→ Your instructions
Please extend the passage on the government's role in an economic crisis, picking up after its final sentence.
+++ Selected passage +++
Both the schools of thought have their place in deciding the actual role of government in such crisis. In fact, it is necessary for the government to act in a mix of both these schools, as it has historically been seen that when one of these systems overwhelms the other, it has been disastrous for the economy in question. The government has to look out for the market because it needs the returns for its own functioning and existence. Federal structures rely on businesses for employment, investment, production, and revenues. For the market to provide these reliably, it needs the government to provide a regulatory and business environment conducive for the same.

The appropriate action of a government in a crisis would be to maintain an open economy to boost demand, and reform the financial systems. This would allow the economy to emerge with a lower sustaining capability for public spending, while raising fiscal deficits and public debt. Though the period following this would not be marked by high rates of growth, but by reforming existing programs, it would be possible to reduce spend. The government should also reduce taxes to increase public spending and investment, even if it results in a deficit. By engaging in deficit spending during the times of an economic crisis, funds can be made available to financial institutions, thereby increasing lending and the aggregate demand.
+++ Supplied information +++
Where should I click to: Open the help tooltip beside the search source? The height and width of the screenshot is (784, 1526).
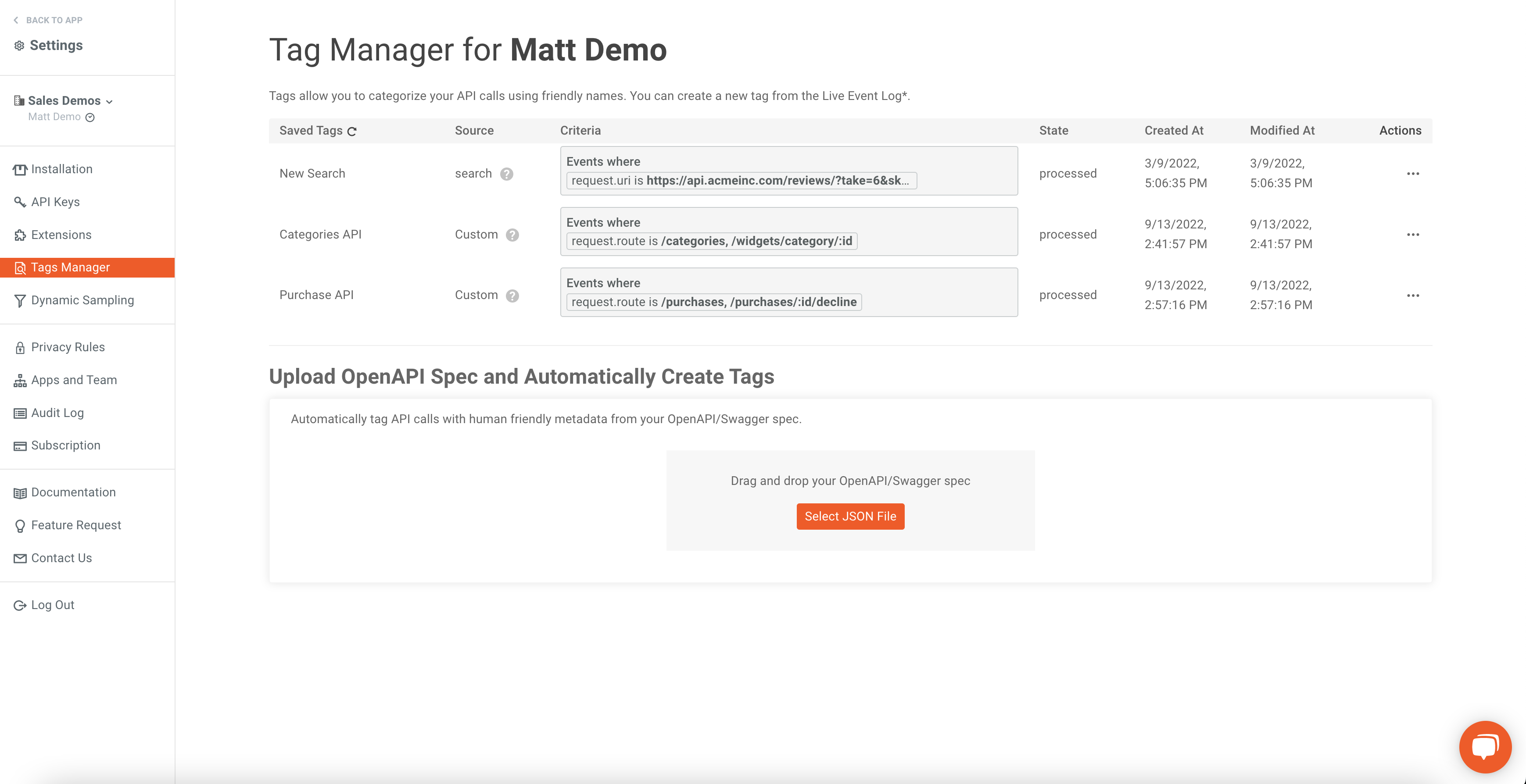point(507,174)
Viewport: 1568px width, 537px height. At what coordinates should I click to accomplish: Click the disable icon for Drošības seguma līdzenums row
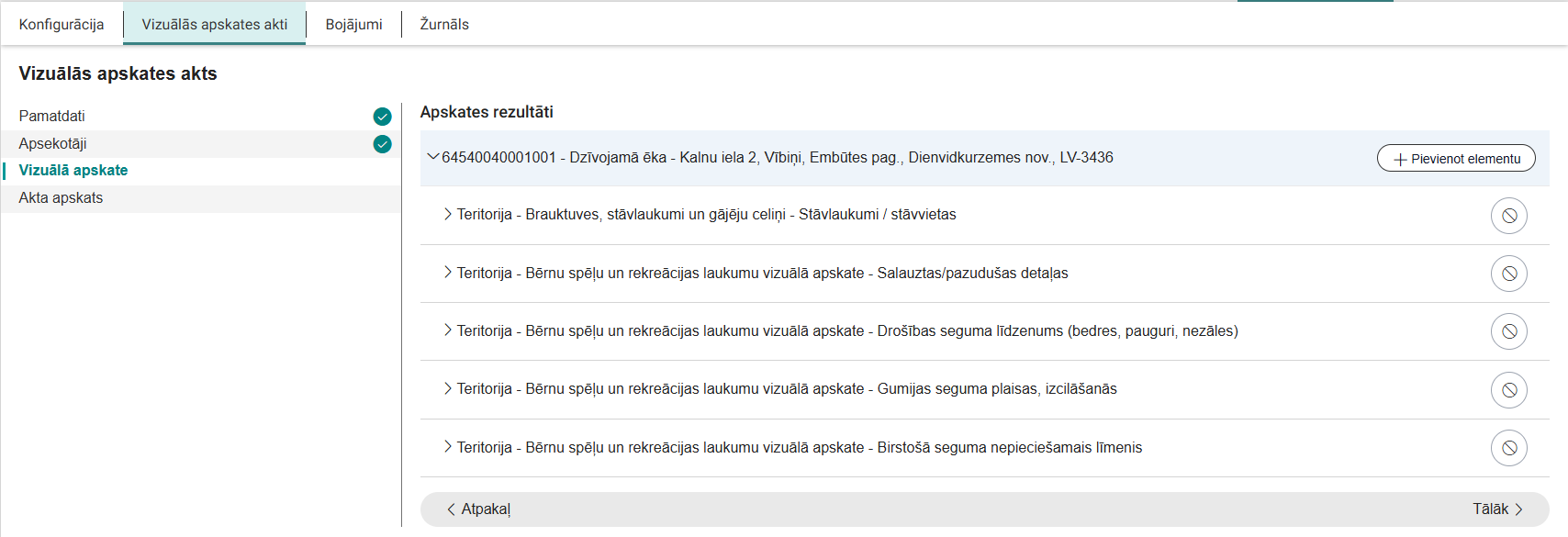[x=1508, y=331]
+++
→ Response below
However, this is where the government also needs to confirm to some standards of the free-market system. For the above deficit to be effective, the increased spending should be of benefit to counter the crisis. Internally, the government needs to analyze its expenses and remove inefficient and wasteful ones. The spending that is carried out should be focused on increasing employment and production, rather than just consumption. 

This is an ideal method of operation by governments in times of economic crisis. However, we see such situations persist mainly because most governments do not operate ideally in such scenarios.